— Start of Material for the task —

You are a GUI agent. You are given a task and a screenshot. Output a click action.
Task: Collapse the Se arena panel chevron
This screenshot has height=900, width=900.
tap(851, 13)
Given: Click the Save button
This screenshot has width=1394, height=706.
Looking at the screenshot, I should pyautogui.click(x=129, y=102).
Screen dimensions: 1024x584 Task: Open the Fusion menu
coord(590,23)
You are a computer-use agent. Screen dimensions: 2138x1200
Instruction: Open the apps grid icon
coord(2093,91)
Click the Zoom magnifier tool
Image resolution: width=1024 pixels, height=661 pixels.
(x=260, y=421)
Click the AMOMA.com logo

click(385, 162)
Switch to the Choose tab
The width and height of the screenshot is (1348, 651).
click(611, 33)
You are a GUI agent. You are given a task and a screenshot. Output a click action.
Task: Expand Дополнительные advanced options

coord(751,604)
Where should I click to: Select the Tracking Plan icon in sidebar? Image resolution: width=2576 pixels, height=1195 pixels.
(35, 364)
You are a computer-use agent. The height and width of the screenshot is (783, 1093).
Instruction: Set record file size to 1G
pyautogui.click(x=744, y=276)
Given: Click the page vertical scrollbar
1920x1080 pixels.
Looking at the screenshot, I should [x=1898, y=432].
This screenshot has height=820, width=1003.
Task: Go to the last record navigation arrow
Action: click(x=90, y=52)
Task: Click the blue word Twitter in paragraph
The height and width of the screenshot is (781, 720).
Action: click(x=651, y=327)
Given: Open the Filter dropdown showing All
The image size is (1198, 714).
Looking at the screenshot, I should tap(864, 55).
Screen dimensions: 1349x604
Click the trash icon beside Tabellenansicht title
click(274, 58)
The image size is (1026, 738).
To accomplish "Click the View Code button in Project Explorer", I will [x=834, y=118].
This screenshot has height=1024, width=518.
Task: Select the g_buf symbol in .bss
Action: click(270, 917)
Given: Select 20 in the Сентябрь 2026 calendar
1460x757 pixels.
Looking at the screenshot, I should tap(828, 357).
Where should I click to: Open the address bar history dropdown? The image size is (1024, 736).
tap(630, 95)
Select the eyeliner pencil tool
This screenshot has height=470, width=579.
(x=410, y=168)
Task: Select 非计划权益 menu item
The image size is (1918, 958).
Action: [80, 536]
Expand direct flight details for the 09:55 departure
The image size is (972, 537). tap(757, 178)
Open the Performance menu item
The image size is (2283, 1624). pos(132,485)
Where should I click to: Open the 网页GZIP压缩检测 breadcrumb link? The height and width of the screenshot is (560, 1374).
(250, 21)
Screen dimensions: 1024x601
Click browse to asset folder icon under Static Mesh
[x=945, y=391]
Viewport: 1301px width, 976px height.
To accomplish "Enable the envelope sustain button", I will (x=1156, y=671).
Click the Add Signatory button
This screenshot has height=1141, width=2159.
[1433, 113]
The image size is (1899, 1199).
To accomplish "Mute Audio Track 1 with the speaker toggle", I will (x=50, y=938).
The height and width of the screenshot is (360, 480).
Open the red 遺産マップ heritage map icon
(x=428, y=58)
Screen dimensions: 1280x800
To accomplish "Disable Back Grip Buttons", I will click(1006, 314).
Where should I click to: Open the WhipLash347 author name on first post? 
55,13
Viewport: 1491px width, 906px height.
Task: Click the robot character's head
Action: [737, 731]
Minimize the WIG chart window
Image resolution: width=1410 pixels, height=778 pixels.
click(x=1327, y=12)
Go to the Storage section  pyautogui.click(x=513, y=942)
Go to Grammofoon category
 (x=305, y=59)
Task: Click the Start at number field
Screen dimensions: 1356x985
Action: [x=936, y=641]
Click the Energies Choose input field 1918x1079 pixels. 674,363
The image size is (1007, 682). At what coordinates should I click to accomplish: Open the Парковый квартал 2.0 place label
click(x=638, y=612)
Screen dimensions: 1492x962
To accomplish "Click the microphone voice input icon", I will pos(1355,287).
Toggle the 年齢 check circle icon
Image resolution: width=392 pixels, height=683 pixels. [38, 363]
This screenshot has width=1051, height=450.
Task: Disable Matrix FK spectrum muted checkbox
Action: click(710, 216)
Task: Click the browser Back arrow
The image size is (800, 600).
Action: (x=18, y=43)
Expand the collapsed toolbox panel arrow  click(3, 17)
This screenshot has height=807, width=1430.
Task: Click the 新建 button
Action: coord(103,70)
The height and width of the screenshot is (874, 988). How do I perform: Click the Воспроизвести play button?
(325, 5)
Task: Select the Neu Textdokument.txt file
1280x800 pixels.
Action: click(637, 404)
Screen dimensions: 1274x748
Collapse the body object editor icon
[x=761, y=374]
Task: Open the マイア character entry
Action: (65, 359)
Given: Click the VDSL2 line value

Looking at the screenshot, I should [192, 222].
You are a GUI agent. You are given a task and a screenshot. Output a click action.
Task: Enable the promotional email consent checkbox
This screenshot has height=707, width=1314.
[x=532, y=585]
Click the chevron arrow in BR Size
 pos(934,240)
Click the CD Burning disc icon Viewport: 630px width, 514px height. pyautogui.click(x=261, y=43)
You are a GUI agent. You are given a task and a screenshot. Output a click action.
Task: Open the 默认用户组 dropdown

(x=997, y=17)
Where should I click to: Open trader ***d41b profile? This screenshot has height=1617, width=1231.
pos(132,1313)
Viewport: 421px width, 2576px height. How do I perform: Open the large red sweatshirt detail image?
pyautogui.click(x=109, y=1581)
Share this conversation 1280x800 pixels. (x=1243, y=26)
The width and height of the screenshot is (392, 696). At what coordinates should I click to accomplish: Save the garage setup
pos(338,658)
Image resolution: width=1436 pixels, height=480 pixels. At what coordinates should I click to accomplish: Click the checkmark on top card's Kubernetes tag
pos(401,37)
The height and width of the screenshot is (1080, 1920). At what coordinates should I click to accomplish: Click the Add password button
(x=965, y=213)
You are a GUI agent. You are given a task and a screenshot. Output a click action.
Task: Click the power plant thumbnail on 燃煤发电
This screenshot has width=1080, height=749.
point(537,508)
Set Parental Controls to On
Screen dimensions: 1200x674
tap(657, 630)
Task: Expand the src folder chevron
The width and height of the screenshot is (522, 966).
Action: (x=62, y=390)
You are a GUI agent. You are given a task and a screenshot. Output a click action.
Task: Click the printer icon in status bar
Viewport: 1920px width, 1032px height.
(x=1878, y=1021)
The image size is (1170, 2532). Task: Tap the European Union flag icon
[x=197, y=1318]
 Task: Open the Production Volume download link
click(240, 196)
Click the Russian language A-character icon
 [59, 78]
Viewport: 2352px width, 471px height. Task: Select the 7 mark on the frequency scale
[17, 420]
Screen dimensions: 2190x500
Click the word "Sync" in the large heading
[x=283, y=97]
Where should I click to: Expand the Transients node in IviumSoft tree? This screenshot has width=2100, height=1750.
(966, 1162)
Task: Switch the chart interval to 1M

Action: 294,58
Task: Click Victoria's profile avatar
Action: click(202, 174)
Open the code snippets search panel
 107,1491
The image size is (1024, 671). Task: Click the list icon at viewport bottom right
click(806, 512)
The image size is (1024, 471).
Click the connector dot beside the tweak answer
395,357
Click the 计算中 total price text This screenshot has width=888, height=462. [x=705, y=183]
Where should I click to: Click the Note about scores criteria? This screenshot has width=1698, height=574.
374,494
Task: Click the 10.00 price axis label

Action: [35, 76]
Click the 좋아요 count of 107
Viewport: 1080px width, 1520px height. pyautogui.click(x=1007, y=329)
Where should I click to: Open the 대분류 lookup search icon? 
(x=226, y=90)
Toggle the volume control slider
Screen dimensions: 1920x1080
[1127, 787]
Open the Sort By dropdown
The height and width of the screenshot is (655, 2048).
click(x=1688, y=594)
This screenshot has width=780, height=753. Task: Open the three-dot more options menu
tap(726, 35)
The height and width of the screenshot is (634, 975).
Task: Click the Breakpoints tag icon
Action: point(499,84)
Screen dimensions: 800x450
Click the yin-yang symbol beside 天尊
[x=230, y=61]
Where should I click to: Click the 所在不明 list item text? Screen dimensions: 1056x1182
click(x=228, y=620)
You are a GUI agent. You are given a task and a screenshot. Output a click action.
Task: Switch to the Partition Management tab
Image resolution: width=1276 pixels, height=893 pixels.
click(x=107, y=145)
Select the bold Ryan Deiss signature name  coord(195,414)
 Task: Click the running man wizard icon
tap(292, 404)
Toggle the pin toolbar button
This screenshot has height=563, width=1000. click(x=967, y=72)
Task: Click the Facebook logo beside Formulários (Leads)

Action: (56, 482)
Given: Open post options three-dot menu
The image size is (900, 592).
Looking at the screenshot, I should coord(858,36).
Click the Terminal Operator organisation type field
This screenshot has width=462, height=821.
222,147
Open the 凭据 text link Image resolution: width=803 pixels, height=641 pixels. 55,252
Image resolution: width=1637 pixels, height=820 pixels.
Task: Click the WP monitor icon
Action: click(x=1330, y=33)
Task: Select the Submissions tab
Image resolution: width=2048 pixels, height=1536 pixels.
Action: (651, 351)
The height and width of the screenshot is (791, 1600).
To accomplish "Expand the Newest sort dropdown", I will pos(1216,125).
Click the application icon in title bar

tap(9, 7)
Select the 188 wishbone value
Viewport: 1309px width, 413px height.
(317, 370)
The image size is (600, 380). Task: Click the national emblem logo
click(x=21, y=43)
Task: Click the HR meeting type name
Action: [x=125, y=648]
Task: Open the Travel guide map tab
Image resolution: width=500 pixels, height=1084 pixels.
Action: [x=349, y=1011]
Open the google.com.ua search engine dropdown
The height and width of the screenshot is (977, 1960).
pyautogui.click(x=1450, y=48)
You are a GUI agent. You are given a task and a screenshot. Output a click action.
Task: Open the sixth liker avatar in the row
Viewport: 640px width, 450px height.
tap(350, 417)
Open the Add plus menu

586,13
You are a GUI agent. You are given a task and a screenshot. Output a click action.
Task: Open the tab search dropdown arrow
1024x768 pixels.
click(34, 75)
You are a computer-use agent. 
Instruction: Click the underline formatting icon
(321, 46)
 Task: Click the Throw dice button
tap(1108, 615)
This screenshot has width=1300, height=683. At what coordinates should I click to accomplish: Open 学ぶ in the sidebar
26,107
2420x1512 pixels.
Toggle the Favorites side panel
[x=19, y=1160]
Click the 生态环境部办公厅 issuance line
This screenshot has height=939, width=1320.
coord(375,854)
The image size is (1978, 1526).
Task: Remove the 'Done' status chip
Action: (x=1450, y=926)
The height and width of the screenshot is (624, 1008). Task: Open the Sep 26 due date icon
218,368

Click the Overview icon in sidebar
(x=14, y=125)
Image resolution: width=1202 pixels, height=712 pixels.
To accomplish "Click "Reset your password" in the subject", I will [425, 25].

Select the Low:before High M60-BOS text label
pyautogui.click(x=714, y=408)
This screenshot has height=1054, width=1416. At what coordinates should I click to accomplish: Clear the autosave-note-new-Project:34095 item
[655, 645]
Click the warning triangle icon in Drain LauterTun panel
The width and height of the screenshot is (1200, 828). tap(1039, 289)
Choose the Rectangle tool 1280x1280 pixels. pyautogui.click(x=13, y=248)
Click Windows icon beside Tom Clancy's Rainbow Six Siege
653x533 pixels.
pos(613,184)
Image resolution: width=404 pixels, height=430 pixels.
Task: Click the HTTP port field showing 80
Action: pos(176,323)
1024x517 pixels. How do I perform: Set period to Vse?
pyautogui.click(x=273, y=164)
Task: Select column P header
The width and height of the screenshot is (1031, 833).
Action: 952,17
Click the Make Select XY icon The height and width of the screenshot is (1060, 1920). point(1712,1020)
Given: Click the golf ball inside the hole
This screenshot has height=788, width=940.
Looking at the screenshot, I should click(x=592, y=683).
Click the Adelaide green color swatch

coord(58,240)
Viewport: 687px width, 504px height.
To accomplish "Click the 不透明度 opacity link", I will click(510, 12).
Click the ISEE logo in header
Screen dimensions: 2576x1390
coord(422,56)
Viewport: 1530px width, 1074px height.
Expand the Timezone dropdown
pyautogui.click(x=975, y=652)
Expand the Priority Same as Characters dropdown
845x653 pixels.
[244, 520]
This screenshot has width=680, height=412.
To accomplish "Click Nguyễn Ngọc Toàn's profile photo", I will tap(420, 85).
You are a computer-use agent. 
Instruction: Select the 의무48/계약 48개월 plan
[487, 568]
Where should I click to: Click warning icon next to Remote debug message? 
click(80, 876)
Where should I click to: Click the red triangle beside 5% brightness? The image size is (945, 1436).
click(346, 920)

— End of Material for the task —

**What is needed**
Reproduce the lines verbatim, beginning with the line that contains "Click the Energies" and continuing through the line that contains "I will pos(1355,287).".

**Exercise answer**
Click the Energies Choose input field 1918x1079 pixels. 674,363
The image size is (1007, 682). At what coordinates should I click to accomplish: Open the Парковый квартал 2.0 place label
click(x=638, y=612)
Screen dimensions: 1492x962
To accomplish "Click the microphone voice input icon", I will pos(1355,287).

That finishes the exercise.